Thursday, September 15, 2011

My Life as a White Belt - Immersion

Immersion:

                Whew… this is my fifth class this week, if you count fitness.  I think I can officially say that I am hooked.  This sport, facility, and community are exactly what I needed.  I can’t remember the last time I felt quite so motivated to move forward and make progress towards a goal.  Well, that’s not true.  I can remember the last few times pretty clearly, but the circumstances then were on the negative end of the spectrum.  It was a little under two years ago that I was living in my car, struggling to find meaning in a life that didn’t make sense to me anymore.  Poor decision after poor judgment call led to a spiral of intense self-destruction.  It seems so long ago some days and like only yesterday on others.

 Today, right now, this very moment it couldn’t feel farther away if it were eons ago – I’m applying a choke that I just learned from back with hooks.  Bow and arrow choke, I believe it’s called.  I’m not very good at it yet, but it is extremely empowering to know that I hold someone’s consciousness in my hands.  This whole jiu jitsu thing is full of moments just like this one.  Empowering, humbling, exciting!  I think I’ve even developed an affinity for getting choked out (well, almost anyhow).  Hmm, does that mean I’m odd?  That moment of fuzziness right before you go out is so peaceful.  It’s like there’s this panic and then you stop caring.  I’m sure there’s a medical phenomenon associated with it, but I don’t care to do that much research.  Hehe.  Anyhow, this choke is cool and all but as I said I am struggling with how to position my body to finish it effectively.  Coach has expressed several times that drilling on our own is the best way to commit something to muscle memory.  I find that when I come in to open mat time it is hard to get away from sparring – I think because it is so much fun to rough house a little and try out the things you’ve learned from the previous week.  I know it is important to drill, though. 

This guy I met last week has been helping me stay focused on my goals and how to accomplish them.  His name is Bruce, and he’s been participating in the sport for a while now.  He is still a white belt, but with a few stripes to his credit.  I dig his approach; he keeps a journal where he writes down moves and techniques that we’ve learned and he likes to methodically go over and drill the moves so that they get committed to muscle memory.  He’s got a couple nagging injuries, which I can relate to at this point, so we take it easy on the full out sparring and concentrate on honing the technique.  We also take some time to chat and get to know each other a bit.  He confirms what I’ve already discovered, which is that even though the people here come from such varied backgrounds there always seems to be some connecting experience that makes it easy to communicate on some level. 

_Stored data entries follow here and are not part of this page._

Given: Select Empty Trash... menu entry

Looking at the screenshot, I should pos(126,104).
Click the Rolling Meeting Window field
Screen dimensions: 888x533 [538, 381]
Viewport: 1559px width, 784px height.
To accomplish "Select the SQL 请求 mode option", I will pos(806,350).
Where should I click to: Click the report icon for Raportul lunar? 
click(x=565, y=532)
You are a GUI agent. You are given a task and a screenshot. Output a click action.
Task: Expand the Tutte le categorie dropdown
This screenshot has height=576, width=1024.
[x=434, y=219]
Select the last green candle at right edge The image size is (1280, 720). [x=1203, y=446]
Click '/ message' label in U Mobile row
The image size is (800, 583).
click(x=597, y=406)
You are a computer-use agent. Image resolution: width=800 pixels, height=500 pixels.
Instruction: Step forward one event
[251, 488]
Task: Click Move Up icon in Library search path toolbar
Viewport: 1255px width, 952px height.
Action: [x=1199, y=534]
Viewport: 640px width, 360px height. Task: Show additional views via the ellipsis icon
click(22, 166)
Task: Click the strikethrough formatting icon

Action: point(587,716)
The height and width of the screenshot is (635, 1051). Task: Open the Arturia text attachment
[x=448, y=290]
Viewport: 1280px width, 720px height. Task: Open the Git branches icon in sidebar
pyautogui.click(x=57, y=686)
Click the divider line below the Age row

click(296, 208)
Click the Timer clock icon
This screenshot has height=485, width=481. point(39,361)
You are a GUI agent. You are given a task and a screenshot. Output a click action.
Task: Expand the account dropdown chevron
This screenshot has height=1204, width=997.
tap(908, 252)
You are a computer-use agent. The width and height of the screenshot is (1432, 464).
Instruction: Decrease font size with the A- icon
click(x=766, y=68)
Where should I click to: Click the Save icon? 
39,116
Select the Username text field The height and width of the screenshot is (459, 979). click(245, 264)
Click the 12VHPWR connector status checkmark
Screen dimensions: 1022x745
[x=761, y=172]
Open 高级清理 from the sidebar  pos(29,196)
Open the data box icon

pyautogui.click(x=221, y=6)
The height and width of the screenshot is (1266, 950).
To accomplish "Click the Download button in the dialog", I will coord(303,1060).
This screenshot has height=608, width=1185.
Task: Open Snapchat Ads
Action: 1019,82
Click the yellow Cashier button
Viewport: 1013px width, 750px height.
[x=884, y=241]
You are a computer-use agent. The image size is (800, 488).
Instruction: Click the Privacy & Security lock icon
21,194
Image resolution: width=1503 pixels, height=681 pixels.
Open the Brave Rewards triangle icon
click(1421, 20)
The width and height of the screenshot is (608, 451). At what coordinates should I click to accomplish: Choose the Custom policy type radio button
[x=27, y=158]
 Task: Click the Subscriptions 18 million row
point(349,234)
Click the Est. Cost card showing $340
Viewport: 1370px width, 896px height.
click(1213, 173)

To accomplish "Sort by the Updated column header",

Don’t get me wrong, this isn’t some utopian commune where everyone is a super amazing human being; I’ve met a handful that rub me the wrong way for one reason or another.  But the more I come here, the more I feel myself changing.  I’m more open and more forgiving, of myself and others.  The more I train, the better I feel about myself.  I think that is why I find myself altering my schedule to make time to be up here.  Fifth class this week, and I may just try to get a couple more in.  That tournament in March is starting to sound mighty interesting!